Brief: Please output all of the entries exactly and omit any images they hold.

Source data:
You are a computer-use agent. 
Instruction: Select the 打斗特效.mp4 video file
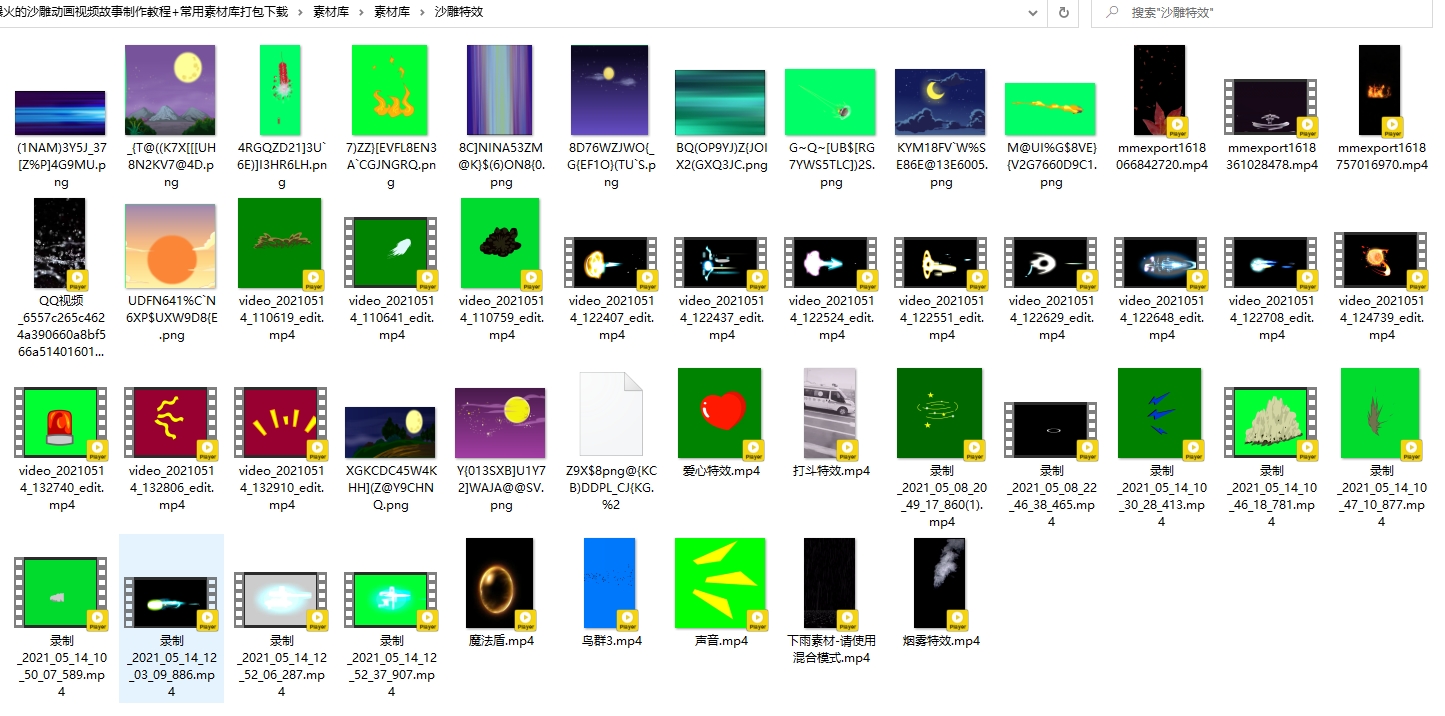[831, 413]
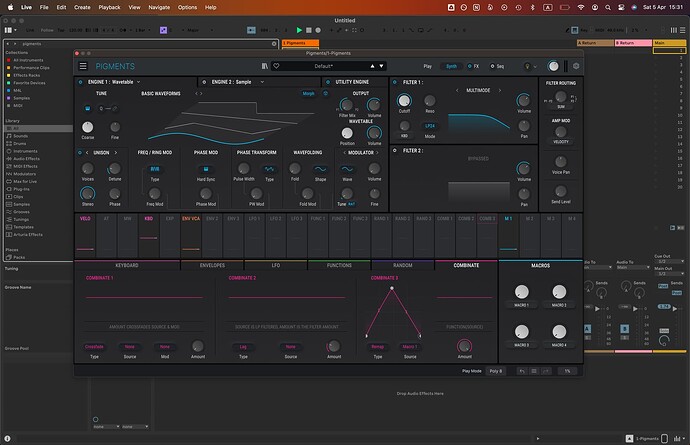The height and width of the screenshot is (445, 690).
Task: Open Combinate 1 Crossfade type dropdown
Action: click(94, 345)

Response for this exercise:
You are a computer-use agent. 
Instruction: Select the 打斗特效.mp4 video file
[831, 413]
The height and width of the screenshot is (445, 690).
Task: Open Combinate 1 Crossfade type dropdown
Action: click(94, 345)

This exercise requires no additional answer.